There are the usual statements against racial prejudice and equality (spoiler: prejudice is bad) and all that good stuff. They did much the same thing on Supergirl tonight, as I comment earlier in my review of that episode. "Rosa" has several advantages. For one thing, it's not quite as blatant. And while both shows wear their hearts on their sleeves, "Rosa" is a more... British look at American racial bigotry. They do acknowledge that there was and still is racial bigotry in the UK in 2018. But for the most part "Rosa" feels more like a third-party look at prejudice, rather than the more "personal" feel of Supergirl.
Krasko is pretty weak sauce as a bad guy, but I suppose they needed something to alter history so that they had to change it back. I don't recall them almost ever worrying about what altered history in the first place on QL, but this is Doctor Who and we haven't had a "straight" historical since "Black Orchid" in 1982. So a bad guy is needed. Krasko can't do anything violent because of the inhibitor. He never does get to hit anyone with his gun, even if he could due to the inhibitor. It overheats after he shoots it at the Doctor one time, although earlier he got off four shots.
Krasko seems to be omnipotent in his efforts to stop Rosa, but we're never told how. He says he killed two thousand people, but we never find out who or why. We're just told he was rehabilitated: you can be rehabilitated for killing two thousand people? The audience also never gets any explanation for his prejudice. Or even acknowledgement of it until his final showdown with Ryan. Krasko hates blacks and that's it. It seems an odd attitude for anyone from the distant future, what with all the aliens and cyborgs and such.
In fact, it seems like Krasko has "time", or what some writers call "temporal inertia" on his side. Haven't they established on Doctor Who that it's hard to change time, and you have to work at it? Here it seems easy to change history and the Time Team have to work hard to get it back on track.
The ending is also a bit of a flop for me. So in the end, Rosa got an asteroid out in the middle of apparent nowhere named after her. An asteroid?!? Not exactly the Lincoln Memorial, is it? Or even the Ronald Reagan Airport. But a large piece of space debris.
"Rosa" seems like the kind of episode that a lot of people think is important because it's takes on prejudice and bigotry. But I've watched a lot of TV, and it's taken on a lot of prejudice and bigotry. QL started in 1989, and Star Trek was preaching against bigotry way back in 1966 ("Balance of Terror") or 1969 ("Let That Be Your Last Battlefield"). Depending on how precise you want your allegory. It's not something that Doctor Who does, sure. But let's not dilute the message. To paraphrase what someone or another once said, "When everyone is anti-bigotry, no one will be." Sometimes TV seems to thrive (i.e., keep on doing it since at least the 60s) on keeping bigotry alive so that it can rely on anti-bigotry to be hailed as "special". It'd be great if TV somehow "solved" bigotry. But 52 years later, it hasn't.

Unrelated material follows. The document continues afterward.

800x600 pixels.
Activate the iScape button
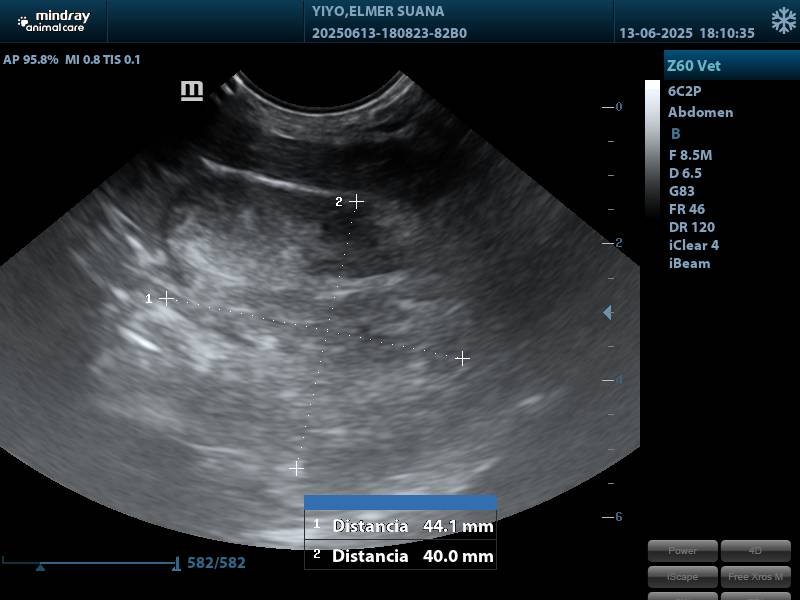(683, 577)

If you want to see an example of something that just tells a damn story and ignores the bigotry anvil, check out The Twilight Zone's "The Big Tall Wish".
"Rosa" succeeds on is character moments rather than its overall contribution to the Doctor Who mythology. Or being a rousing runaround. Or an action-adventure tale. Or much of anything. It's just a good basic time-travel story that gives all of the main characters something to do. And sometimes that's enough.
But that's just my opinion, I could be wrong. What do you think?